50% des élèves musulmans de Bruxelles antisémites?

Si elle est avérée –et il n’y a, hélas, guère de raisons qu’elle ne le soit pas- l’information est aussi attristante qu’effrayante : 50% des élèves musulmans de Bruxelles sont antisémites.

Les conclusions de cette étude de la « Plate-forme Onderzoek Jeugd » (« Recherche Jeunesse ») sont sans appel. Dans les écoles de la capitale, un élève musulman sur deux déteste les Juifs.

Un constat encore aggravé par l’analyse qu’en fait Mark Elchardus, sociologue à la VUB, et qui n’est pas suspect d’être ni d’extrême droite ni « islamophobe ». Déjà, il note ce décalage : chez les élèves « autochtones », l’antisémitisme n’est « que » de 10%.

A quoi il ajoute que cet antisémitisme n’est pas lié à un faible niveau culturel ou social, comme c’est le cas chez ces racistes « de souche ». Il est clairement relié au fait d’être musulman. Pis, il est plus fort que chez les catholiques antisémites.
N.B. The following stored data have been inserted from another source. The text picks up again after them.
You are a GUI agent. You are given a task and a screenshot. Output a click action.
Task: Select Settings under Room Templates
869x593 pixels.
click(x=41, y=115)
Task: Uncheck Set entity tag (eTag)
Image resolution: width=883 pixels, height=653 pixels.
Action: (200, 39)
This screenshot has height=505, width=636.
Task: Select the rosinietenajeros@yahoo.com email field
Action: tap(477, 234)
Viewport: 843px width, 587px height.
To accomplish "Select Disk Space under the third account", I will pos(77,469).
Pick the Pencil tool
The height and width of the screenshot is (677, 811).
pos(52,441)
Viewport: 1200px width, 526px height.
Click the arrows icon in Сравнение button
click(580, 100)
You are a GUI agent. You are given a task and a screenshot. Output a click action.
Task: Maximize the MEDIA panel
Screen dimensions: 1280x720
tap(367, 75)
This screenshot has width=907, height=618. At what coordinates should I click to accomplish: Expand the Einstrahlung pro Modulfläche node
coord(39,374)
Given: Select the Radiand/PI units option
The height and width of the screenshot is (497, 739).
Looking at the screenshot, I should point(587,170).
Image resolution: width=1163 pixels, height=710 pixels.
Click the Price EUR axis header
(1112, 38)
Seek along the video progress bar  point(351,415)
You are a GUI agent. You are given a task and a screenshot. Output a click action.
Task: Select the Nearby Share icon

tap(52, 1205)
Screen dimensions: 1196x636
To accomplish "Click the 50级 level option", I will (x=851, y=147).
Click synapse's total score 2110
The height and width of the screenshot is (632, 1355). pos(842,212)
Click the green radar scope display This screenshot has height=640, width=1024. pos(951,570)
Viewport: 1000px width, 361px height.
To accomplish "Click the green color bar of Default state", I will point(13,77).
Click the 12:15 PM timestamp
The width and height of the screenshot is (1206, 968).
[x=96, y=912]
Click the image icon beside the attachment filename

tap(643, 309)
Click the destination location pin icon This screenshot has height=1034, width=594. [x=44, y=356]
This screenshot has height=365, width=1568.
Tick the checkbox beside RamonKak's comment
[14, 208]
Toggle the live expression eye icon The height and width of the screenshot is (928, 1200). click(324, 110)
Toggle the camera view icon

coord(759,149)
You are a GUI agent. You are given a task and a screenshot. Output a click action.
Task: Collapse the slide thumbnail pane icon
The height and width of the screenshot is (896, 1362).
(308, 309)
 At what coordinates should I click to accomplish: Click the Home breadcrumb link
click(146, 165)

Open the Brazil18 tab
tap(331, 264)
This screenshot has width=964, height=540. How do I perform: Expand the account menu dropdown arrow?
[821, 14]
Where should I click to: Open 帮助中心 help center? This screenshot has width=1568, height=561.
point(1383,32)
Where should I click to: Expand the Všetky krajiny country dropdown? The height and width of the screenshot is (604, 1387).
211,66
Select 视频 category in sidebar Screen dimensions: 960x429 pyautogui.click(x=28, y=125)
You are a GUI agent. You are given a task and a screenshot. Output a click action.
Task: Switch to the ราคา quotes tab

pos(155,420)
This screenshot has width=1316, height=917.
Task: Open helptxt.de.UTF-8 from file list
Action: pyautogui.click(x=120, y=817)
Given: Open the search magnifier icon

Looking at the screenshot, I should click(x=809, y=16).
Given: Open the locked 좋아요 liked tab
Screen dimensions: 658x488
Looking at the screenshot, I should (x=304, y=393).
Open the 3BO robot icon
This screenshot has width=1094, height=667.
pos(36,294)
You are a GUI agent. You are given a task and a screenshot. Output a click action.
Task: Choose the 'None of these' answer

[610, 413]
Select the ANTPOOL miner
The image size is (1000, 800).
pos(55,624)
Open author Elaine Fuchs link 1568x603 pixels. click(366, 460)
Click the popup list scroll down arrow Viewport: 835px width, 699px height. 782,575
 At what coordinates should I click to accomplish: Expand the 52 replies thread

La même étude montre encore que ces élèves musulmans vivent en général repliés sur leur propre culture et qu’ils n’ont que peu de relations avec les membres d’autres communautés. 

On se doute que ce chiffre va conforter cette partie de notre communauté qui se voit assiégée par les antisémites et qu’elle va reprendre ses antiennes favorites : «Tout le monde nous déteste » et autres « Alors, ces valises, on les boucle ? ».

Inutile d’ergoter, de tenter d’atténuer ces chiffres ou de chercher des excuses  ni dans l’importation du conflit israélo-palestinien ni dans l’exclusion dont ces jeunes sont aussi l’objet.

Certes, leur intégration est un échec et notre système y est pour beaucoup. Mais on ne saurait admettre que la réponse à un rejet en soit un autre. Ou le racisme est admissible et on ne saurait s’en plaindre. Ou il est intolérable et on ne saurait le pratiquer.

Voyons les choses en face : nous sommes tous confrontés à un échec majeur. Notre société, notre  système éducatif,  nos communautés musulmanes aussi, ont échoué à transmettre des valeurs fondamentales. 

Telle est la dure réalité que nous devons affronter. Certainement pas en nous repliant sur nous-mêmes ou, pire encore, en prenant la fuite. Nous, Belges et Juifs, devons livrer ce combat ici et maintenant.

En réclamant davantage de répression, s’il le faut. En dialoguant autant que faire se peut. Et, avec le soutien de nos compatriotes, nous finirons bien par venir  à bout de tous les racismes.